Even distributors’ and bloggers’ less extreme claims, like those on the generally positive effects of its antioxidants, are often overstated. (The antioxidants in matcha aren’t even the most potent variety.) Communicated as fact by folks who maybe read a study once, the vast majority of these benefits are inconclusive. They’re also the same health benefits you get from plain green tea.

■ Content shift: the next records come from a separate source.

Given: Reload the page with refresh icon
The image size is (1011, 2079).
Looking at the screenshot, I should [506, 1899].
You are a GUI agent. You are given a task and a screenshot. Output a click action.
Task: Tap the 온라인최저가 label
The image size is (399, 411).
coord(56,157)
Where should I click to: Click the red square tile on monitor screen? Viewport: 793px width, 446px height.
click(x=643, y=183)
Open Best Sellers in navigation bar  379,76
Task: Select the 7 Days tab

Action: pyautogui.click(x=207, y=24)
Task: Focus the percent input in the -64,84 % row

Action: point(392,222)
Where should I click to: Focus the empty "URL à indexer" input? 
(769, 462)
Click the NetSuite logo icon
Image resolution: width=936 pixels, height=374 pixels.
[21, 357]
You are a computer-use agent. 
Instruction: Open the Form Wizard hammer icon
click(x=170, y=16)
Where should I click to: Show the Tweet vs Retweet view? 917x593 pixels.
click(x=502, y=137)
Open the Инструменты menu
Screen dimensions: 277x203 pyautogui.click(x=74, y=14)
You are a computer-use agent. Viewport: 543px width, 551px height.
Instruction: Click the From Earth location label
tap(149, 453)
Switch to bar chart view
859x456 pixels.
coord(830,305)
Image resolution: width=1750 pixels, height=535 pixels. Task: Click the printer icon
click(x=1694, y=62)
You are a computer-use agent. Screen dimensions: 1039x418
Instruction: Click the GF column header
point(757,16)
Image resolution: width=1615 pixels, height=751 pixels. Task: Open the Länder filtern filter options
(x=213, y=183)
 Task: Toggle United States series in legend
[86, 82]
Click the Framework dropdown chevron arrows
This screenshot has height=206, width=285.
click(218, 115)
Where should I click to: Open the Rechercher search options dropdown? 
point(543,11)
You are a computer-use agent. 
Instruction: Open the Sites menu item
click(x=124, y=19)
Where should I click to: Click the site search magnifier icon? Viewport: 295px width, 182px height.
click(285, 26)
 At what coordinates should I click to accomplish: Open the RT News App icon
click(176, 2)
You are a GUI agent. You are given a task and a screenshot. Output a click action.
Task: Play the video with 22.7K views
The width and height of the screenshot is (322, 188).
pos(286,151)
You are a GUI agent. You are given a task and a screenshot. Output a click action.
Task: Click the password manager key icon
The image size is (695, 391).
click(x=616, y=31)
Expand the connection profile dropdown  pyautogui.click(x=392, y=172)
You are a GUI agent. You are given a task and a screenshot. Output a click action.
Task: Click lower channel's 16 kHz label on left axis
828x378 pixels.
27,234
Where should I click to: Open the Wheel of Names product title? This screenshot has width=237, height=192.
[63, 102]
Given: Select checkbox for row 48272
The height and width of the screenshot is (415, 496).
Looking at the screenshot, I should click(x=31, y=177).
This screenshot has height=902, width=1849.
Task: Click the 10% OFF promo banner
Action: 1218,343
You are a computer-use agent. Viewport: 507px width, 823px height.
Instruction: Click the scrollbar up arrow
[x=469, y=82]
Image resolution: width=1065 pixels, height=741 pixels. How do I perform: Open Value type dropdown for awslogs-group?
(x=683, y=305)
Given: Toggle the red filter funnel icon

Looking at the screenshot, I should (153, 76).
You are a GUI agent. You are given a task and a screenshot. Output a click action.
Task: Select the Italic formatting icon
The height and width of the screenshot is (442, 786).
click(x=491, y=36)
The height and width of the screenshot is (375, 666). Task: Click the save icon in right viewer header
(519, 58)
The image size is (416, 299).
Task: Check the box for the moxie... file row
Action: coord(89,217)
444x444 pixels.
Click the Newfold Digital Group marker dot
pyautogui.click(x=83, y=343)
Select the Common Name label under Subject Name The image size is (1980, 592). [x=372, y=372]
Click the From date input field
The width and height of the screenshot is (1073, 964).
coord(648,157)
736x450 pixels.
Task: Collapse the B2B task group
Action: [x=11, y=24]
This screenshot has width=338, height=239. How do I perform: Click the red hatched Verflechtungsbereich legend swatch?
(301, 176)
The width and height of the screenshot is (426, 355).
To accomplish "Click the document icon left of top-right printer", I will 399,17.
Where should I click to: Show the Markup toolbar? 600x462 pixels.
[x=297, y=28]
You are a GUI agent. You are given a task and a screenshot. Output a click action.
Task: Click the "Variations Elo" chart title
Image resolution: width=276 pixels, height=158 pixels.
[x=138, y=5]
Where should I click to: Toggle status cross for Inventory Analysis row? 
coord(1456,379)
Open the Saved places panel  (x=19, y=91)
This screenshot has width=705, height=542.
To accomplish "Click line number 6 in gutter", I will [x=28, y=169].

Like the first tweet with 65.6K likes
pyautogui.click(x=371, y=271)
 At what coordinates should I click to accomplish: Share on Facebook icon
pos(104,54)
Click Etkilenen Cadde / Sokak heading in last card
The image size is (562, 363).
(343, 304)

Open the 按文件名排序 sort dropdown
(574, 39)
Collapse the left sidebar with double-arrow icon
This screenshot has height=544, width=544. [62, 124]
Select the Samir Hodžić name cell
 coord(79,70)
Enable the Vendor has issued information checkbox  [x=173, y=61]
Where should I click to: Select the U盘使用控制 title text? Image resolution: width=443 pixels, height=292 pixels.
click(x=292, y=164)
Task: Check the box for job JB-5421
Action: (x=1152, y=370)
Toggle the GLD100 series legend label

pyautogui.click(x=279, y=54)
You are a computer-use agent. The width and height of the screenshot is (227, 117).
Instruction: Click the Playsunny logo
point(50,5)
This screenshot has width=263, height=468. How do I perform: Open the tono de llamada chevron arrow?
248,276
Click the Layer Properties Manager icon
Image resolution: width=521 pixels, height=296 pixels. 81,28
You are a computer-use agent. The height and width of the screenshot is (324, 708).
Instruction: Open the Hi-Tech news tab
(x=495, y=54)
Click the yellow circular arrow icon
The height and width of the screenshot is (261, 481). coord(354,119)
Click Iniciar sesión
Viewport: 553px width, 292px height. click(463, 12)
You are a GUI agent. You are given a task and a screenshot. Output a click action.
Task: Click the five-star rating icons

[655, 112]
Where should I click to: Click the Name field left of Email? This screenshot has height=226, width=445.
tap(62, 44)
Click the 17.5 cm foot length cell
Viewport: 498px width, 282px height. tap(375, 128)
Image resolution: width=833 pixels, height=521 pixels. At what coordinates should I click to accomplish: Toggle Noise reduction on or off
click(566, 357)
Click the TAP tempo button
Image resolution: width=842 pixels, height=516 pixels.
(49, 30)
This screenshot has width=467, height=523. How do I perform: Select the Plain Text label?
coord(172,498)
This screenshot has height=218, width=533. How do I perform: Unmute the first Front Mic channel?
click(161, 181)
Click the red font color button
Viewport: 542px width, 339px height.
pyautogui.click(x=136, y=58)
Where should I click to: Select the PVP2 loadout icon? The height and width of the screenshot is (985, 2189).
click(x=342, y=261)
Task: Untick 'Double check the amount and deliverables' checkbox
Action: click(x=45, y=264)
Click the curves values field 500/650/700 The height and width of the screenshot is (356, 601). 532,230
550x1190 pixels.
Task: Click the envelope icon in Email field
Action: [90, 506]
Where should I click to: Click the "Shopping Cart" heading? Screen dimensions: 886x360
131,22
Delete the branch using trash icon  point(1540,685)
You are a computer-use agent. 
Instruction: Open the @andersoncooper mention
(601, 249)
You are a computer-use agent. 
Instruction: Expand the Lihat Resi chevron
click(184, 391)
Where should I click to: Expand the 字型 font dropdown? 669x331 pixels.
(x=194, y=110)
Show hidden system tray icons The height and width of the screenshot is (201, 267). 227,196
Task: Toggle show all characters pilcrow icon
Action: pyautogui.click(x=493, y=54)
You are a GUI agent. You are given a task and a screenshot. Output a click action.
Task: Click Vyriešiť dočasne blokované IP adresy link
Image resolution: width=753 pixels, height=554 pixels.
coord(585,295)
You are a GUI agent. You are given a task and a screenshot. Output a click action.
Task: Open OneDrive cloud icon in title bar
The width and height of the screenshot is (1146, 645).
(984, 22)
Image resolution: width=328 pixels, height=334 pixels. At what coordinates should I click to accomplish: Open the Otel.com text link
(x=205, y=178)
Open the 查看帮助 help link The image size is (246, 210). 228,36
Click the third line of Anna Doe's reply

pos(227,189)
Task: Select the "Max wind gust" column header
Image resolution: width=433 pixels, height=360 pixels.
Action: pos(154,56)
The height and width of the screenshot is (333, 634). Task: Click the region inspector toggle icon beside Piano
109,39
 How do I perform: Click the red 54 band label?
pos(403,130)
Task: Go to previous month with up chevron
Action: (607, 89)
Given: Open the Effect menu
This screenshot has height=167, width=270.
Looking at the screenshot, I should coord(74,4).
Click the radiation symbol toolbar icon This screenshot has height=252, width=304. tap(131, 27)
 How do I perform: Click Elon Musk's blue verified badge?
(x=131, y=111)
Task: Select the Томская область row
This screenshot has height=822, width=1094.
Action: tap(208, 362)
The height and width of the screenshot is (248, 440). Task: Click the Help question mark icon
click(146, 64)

Granted, you get more of those at best beneficial, at least harmless components by drinking a whole leaf ground into water than whatever leaches out of a leaf into hot water. But to say that this makes a cup of matcha better than a few cups of green tea is the vitamin fallacy: the belief that bombing your system with excessive quantities of a good thing is de facto healthier, when in fact it’s usually neutral to harmful. Even if matcha boosters could prove they weren’t just promoting a tea slurry vitamin, their point’s still undercut by the common matcha-trend act of mixing it with milk or icing it, which lessens the absorption of antioxidants and the like. And of course sugar, which most cafes sprinkle into their matcha drinks and major retailers add all too liberally into their packaged matcha blends for good measure, isn’t helping either.
None of this is to say that matcha sucks. I love a well-made matcha; it has a deeply satisfying umami flavor. But if you’re drinking it primarily for your health, stop it, because there’s really no definitive proof that it’s doing you any good—much less the level of good you likely think it is.